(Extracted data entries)
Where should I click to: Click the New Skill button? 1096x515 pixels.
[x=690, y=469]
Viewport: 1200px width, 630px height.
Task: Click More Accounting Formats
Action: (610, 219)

### The problem
The full data, transcribed without change, is the expected answer.

### Your solution
Where should I click to: Click the New Skill button? 1096x515 pixels.
[x=690, y=469]
Viewport: 1200px width, 630px height.
Task: Click More Accounting Formats
Action: (610, 219)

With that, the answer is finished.